The entries below need to be transcribed verbatim.

=-=-=

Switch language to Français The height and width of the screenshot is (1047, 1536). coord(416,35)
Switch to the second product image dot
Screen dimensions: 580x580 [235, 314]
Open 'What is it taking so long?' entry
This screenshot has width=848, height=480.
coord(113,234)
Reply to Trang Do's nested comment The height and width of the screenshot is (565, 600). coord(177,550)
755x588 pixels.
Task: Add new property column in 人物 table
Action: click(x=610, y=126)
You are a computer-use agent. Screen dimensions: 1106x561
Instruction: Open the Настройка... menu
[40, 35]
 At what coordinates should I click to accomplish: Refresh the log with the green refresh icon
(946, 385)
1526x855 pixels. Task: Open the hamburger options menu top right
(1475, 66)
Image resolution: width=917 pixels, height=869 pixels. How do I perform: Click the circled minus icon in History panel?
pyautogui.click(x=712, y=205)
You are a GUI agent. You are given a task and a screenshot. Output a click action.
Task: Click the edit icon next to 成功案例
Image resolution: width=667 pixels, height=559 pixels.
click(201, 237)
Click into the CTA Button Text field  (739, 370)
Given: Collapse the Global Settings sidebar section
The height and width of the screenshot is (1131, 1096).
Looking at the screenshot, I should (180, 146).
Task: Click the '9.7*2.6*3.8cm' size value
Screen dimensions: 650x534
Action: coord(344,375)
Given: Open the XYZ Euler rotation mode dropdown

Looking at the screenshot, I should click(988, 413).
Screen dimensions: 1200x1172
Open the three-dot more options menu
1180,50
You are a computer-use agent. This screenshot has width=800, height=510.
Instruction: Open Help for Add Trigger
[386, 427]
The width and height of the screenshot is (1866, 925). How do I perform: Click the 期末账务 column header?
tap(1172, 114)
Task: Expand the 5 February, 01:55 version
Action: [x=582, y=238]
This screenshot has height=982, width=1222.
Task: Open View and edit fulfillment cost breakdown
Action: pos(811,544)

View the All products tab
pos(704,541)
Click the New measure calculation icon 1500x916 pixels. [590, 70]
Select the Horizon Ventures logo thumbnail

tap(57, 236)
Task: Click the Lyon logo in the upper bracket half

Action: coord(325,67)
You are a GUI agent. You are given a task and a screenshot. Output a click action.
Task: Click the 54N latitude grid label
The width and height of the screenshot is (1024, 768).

=-=-=

# Written solution
Switch language to Français The height and width of the screenshot is (1047, 1536). coord(416,35)
Switch to the second product image dot
Screen dimensions: 580x580 [235, 314]
Open 'What is it taking so long?' entry
This screenshot has width=848, height=480.
coord(113,234)
Reply to Trang Do's nested comment The height and width of the screenshot is (565, 600). coord(177,550)
755x588 pixels.
Task: Add new property column in 人物 table
Action: click(x=610, y=126)
You are a computer-use agent. Screen dimensions: 1106x561
Instruction: Open the Настройка... menu
[40, 35]
 At what coordinates should I click to accomplish: Refresh the log with the green refresh icon
(946, 385)
1526x855 pixels. Task: Open the hamburger options menu top right
(1475, 66)
Image resolution: width=917 pixels, height=869 pixels. How do I perform: Click the circled minus icon in History panel?
pyautogui.click(x=712, y=205)
You are a GUI agent. You are given a task and a screenshot. Output a click action.
Task: Click the edit icon next to 成功案例
Image resolution: width=667 pixels, height=559 pixels.
click(201, 237)
Click into the CTA Button Text field  (739, 370)
Given: Collapse the Global Settings sidebar section
The height and width of the screenshot is (1131, 1096).
Looking at the screenshot, I should (180, 146).
Task: Click the '9.7*2.6*3.8cm' size value
Screen dimensions: 650x534
Action: coord(344,375)
Given: Open the XYZ Euler rotation mode dropdown

Looking at the screenshot, I should click(988, 413).
Screen dimensions: 1200x1172
Open the three-dot more options menu
1180,50
You are a computer-use agent. This screenshot has width=800, height=510.
Instruction: Open Help for Add Trigger
[386, 427]
The width and height of the screenshot is (1866, 925). How do I perform: Click the 期末账务 column header?
tap(1172, 114)
Task: Expand the 5 February, 01:55 version
Action: [x=582, y=238]
This screenshot has height=982, width=1222.
Task: Open View and edit fulfillment cost breakdown
Action: pos(811,544)

View the All products tab
pos(704,541)
Click the New measure calculation icon 1500x916 pixels. [590, 70]
Select the Horizon Ventures logo thumbnail

tap(57, 236)
Task: Click the Lyon logo in the upper bracket half

Action: coord(325,67)
You are a GUI agent. You are given a task and a screenshot. Output a click action.
Task: Click the 54N latitude grid label
The width and height of the screenshot is (1024, 768).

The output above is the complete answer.